Everyone behaves badly in their relationship from time to time. Think about the last time you behaved badly.
What was it like for your partner when you did that?
For example, you got frustrated with a task and went around the house swearing, stomping, and slamming doors. You rationalize “Well it wasn’t directed at my partner, I was just blowing off steam”.
But – what was it like to be on the other end of that?
Was it jarring for your partner? Did it make them feel on edge? Did they feel a bit scared (a natural reflex to hearing anger)? Did they feel lonely that you didn’t seem to be considering them? Did they feel nervous that the adult they rely on to be their pair in navigating the world seemed to be having a tantrum?
Did they have a sense of feeling helpless or out of control that wasn’t related to specific thoughts?
Note that this is NOT about how your partner SHOULD feel. Its about how they did feel. The two of you are a team so you need to deal with the reality of how to help each other.

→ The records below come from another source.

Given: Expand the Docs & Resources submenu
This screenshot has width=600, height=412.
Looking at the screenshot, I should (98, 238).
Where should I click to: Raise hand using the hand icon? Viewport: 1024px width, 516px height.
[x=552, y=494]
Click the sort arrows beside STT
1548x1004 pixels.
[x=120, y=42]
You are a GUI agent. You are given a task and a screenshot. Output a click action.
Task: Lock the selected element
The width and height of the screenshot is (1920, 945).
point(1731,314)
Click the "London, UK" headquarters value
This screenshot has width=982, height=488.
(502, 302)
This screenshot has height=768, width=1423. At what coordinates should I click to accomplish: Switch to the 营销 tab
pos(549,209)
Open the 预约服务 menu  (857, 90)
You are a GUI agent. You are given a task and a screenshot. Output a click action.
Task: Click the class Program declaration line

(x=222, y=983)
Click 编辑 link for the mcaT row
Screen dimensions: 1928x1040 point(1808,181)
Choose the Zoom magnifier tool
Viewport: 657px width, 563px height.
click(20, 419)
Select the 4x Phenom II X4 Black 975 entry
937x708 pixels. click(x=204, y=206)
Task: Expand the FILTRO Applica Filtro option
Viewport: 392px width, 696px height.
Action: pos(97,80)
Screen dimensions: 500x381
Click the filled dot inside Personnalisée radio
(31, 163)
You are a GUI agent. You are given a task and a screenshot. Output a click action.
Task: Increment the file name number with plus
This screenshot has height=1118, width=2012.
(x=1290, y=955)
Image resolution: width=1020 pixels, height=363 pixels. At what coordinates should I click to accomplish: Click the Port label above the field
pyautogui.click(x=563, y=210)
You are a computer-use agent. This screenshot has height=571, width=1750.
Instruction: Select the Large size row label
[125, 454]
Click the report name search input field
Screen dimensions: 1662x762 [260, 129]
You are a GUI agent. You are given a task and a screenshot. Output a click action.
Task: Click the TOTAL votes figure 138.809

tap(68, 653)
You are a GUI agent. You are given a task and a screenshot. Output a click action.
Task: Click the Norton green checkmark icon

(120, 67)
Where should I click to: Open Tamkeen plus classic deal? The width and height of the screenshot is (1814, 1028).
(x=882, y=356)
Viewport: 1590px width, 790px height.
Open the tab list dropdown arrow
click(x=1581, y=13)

The goal is to understand the feelings underneath any angry feelings. Try to understand the “soft emotion” elements – lonely, sad, disappointed, scared, on edge, powerless, hopeless etc.
When you told your partner they weren’t doing something right?
When you got impatient with them?
When you ignored them and carried on doing whatever you were doing?
The ability to do this type of perspective taking is an important skill for having a successful relationship.